Work item :: Copy the data below verbatim, from the start up to and including the line with "center [158, 104].".

─── Materials provided ───

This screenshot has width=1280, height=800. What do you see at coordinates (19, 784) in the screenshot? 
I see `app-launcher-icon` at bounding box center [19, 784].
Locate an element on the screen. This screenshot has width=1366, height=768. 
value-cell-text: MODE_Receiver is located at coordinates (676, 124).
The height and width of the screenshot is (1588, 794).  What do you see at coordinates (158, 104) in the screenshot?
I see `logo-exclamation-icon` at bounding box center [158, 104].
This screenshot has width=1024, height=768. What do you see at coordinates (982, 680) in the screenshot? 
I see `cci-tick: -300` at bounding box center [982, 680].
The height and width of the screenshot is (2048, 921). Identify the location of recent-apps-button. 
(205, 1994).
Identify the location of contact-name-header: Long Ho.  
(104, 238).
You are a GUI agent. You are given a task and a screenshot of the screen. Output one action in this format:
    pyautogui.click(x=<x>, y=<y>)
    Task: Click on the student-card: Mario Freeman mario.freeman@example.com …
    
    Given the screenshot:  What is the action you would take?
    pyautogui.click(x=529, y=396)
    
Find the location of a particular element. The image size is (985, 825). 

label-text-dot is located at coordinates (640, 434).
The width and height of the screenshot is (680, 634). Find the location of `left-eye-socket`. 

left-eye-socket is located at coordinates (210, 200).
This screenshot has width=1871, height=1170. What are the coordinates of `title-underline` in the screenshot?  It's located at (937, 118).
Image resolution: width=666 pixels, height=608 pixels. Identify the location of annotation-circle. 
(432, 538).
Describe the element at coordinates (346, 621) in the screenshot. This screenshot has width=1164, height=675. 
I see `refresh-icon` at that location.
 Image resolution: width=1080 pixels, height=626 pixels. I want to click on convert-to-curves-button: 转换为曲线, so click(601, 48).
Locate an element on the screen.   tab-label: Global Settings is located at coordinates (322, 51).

───

Answer section ::
This screenshot has width=1280, height=800. What do you see at coordinates (19, 784) in the screenshot? 
I see `app-launcher-icon` at bounding box center [19, 784].
Locate an element on the screen. This screenshot has width=1366, height=768. 
value-cell-text: MODE_Receiver is located at coordinates (676, 124).
The height and width of the screenshot is (1588, 794).  What do you see at coordinates (158, 104) in the screenshot?
I see `logo-exclamation-icon` at bounding box center [158, 104].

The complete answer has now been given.